Input data —
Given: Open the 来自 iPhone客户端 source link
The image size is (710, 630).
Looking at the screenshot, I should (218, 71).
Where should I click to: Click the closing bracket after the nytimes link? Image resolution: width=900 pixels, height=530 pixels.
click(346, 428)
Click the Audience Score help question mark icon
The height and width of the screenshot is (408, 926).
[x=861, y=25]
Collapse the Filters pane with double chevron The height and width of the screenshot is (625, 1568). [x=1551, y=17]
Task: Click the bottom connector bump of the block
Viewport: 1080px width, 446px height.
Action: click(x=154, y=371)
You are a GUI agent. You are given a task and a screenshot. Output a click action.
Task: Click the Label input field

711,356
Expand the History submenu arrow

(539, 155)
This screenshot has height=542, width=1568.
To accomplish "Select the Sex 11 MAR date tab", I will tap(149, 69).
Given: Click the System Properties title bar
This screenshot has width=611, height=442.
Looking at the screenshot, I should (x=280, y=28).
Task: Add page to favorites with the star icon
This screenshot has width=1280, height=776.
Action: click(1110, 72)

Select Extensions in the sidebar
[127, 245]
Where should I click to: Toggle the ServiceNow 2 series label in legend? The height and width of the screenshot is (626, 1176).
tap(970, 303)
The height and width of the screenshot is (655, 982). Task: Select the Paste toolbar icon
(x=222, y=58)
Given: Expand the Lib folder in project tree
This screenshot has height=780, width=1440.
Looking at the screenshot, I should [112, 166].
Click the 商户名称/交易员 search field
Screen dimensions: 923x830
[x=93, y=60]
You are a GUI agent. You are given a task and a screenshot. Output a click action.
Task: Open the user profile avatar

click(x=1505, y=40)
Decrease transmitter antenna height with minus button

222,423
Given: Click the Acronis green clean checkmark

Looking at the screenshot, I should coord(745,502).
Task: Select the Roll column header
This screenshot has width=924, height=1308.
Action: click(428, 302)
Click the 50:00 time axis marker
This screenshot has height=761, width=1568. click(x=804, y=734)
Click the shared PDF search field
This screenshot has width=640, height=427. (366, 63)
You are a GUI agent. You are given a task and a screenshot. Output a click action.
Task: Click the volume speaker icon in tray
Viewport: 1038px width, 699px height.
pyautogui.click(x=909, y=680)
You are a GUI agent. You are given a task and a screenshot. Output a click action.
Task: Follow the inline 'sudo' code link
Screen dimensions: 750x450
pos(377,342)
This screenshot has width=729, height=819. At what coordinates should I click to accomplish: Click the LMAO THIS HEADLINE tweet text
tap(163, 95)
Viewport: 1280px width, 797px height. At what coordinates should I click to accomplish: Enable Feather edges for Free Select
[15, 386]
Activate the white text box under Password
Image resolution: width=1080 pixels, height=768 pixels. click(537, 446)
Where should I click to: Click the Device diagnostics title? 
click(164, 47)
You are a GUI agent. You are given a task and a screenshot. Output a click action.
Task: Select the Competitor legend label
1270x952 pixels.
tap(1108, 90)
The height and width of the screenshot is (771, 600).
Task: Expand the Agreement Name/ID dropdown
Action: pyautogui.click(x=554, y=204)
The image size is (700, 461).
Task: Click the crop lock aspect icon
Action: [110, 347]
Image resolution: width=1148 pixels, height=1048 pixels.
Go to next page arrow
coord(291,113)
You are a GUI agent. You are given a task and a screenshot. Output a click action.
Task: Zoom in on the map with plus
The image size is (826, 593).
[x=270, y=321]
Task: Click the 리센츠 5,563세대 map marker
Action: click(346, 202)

Your instructions — The records must be given again in full, exactly as shown.

Answer space —
Given: Open the 来自 iPhone客户端 source link
The image size is (710, 630).
Looking at the screenshot, I should (218, 71).
Where should I click to: Click the closing bracket after the nytimes link? Image resolution: width=900 pixels, height=530 pixels.
click(346, 428)
Click the Audience Score help question mark icon
The height and width of the screenshot is (408, 926).
[x=861, y=25]
Collapse the Filters pane with double chevron The height and width of the screenshot is (625, 1568). [x=1551, y=17]
Task: Click the bottom connector bump of the block
Viewport: 1080px width, 446px height.
Action: click(x=154, y=371)
You are a GUI agent. You are given a task and a screenshot. Output a click action.
Task: Click the Label input field

711,356
Expand the History submenu arrow

(539, 155)
This screenshot has height=542, width=1568.
To accomplish "Select the Sex 11 MAR date tab", I will tap(149, 69).
Given: Click the System Properties title bar
This screenshot has width=611, height=442.
Looking at the screenshot, I should (x=280, y=28).
Task: Add page to favorites with the star icon
This screenshot has width=1280, height=776.
Action: click(1110, 72)

Select Extensions in the sidebar
[127, 245]
Where should I click to: Toggle the ServiceNow 2 series label in legend? The height and width of the screenshot is (626, 1176).
tap(970, 303)
The height and width of the screenshot is (655, 982). Task: Select the Paste toolbar icon
(x=222, y=58)
Given: Expand the Lib folder in project tree
This screenshot has height=780, width=1440.
Looking at the screenshot, I should [112, 166].
Click the 商户名称/交易员 search field
Screen dimensions: 923x830
[x=93, y=60]
You are a GUI agent. You are given a task and a screenshot. Output a click action.
Task: Open the user profile avatar

click(x=1505, y=40)
Decrease transmitter antenna height with minus button

222,423
Given: Click the Acronis green clean checkmark

Looking at the screenshot, I should coord(745,502).
Task: Select the Roll column header
This screenshot has width=924, height=1308.
Action: click(428, 302)
Click the 50:00 time axis marker
This screenshot has height=761, width=1568. click(x=804, y=734)
Click the shared PDF search field
This screenshot has width=640, height=427. (366, 63)
You are a GUI agent. You are given a task and a screenshot. Output a click action.
Task: Click the volume speaker icon in tray
Viewport: 1038px width, 699px height.
pyautogui.click(x=909, y=680)
You are a GUI agent. You are given a task and a screenshot. Output a click action.
Task: Follow the inline 'sudo' code link
Screen dimensions: 750x450
pos(377,342)
This screenshot has width=729, height=819. At what coordinates should I click to accomplish: Click the LMAO THIS HEADLINE tweet text
tap(163, 95)
Viewport: 1280px width, 797px height. At what coordinates should I click to accomplish: Enable Feather edges for Free Select
[15, 386]
Activate the white text box under Password
Image resolution: width=1080 pixels, height=768 pixels. click(537, 446)
Where should I click to: Click the Device diagnostics title? 
click(164, 47)
You are a GUI agent. You are given a task and a screenshot. Output a click action.
Task: Select the Competitor legend label
1270x952 pixels.
tap(1108, 90)
The height and width of the screenshot is (771, 600).
Task: Expand the Agreement Name/ID dropdown
Action: pyautogui.click(x=554, y=204)
The image size is (700, 461).
Task: Click the crop lock aspect icon
Action: [110, 347]
Image resolution: width=1148 pixels, height=1048 pixels.
Go to next page arrow
coord(291,113)
You are a GUI agent. You are given a task and a screenshot. Output a click action.
Task: Zoom in on the map with plus
The image size is (826, 593).
[x=270, y=321]
Task: Click the 리센츠 5,563세대 map marker
Action: click(346, 202)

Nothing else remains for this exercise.